In the years to come, whenever I was in Los Angeles I’d visit Peter and have the kind of conversations most film buffs can only dream of having. I think he always got a kick out of our symmetry; he was constantly looking back to filmmakers two generations older, and now here I was looking back nearly two generations to him. Peter was a master storyteller verbally as well as cinematically, and he was a great mimic, too. It truly was like being in the very room with Orson, or Hitch, or whomever he was channeling. Sometimes he’d tell me stories I’d read before, in his books. Sometimes he’d tell me stories he’d told me before. I never, ever stopped him. How could I?
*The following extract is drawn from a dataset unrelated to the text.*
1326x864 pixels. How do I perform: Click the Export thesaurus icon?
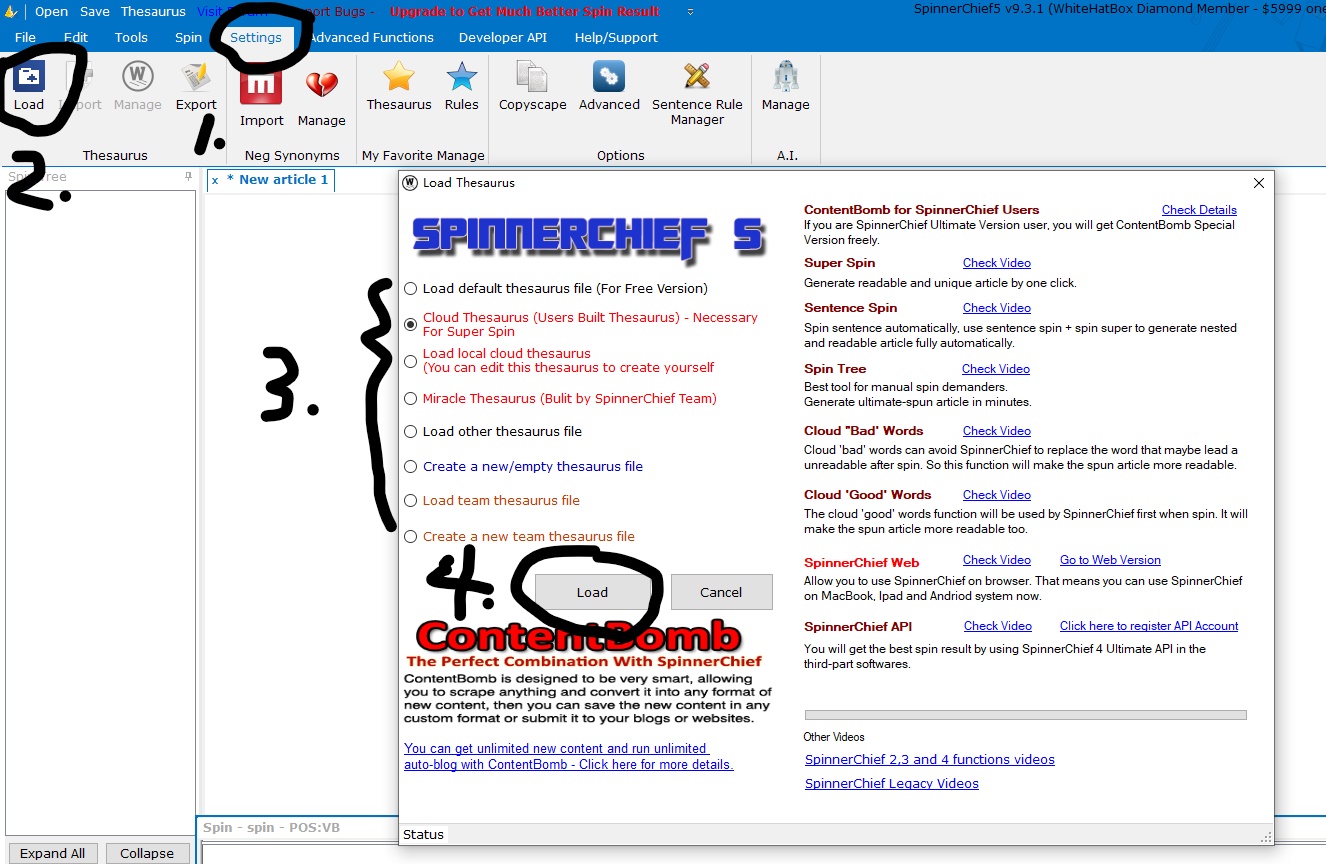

One of his favorite stories to tell involved a lunch with his friend Jimmy Stewart. A man approached the table and briefly told Stewart about how much his career had meant to him, and specifically about one favorite scene in which Stewart had played a key role. After the man left, a thousand-yard stare crossed Stewart’s face and he said to Peter, “You see? We give people these little pieces of time. And they keep them forever.”
At least that’s how the story appears in Peter’s book—that book is even entitled Pieces of Time. But every time I heard him tell the story in person, he wouldn’t say “pieces of time.” Whether he was misremembering, or had corrected his memory, or—who knows?—had long since exercised a screenwriter’s prerogative to punch up a line, he’d say “jewels of time” instead.
I love that little phrase: Jewels of time. Peter gave me a jeweler’s case worth of those, in the time I knew him, through his stories and reminiscences and his insights and perhaps, most of all, through his championing of me and my vision as a critic and filmmaker. He even graciously agreed to appear in Six L.A. Love Stories, my scripted feature directorial debut, produced by his daughter Antonia, my friend and collaborator and a hell of a filmmaker herself. He was spot perfect in his role, of course. And when he told me he loved our film (and those that know Peter know he would rather stab himself in the eye than give an insincere compliment), it’s not an exaggeration to say that it was a seminal moment in my life.
I don’t want to exaggerate how well I knew Peter. Others knew him much better. And of course most never had the chance to meet him in person. But I do know this: In his articles, his books, his interviews, his documentaries and in his transcendent films, he left us all a treasury of those jewels of time. May we keep them forever.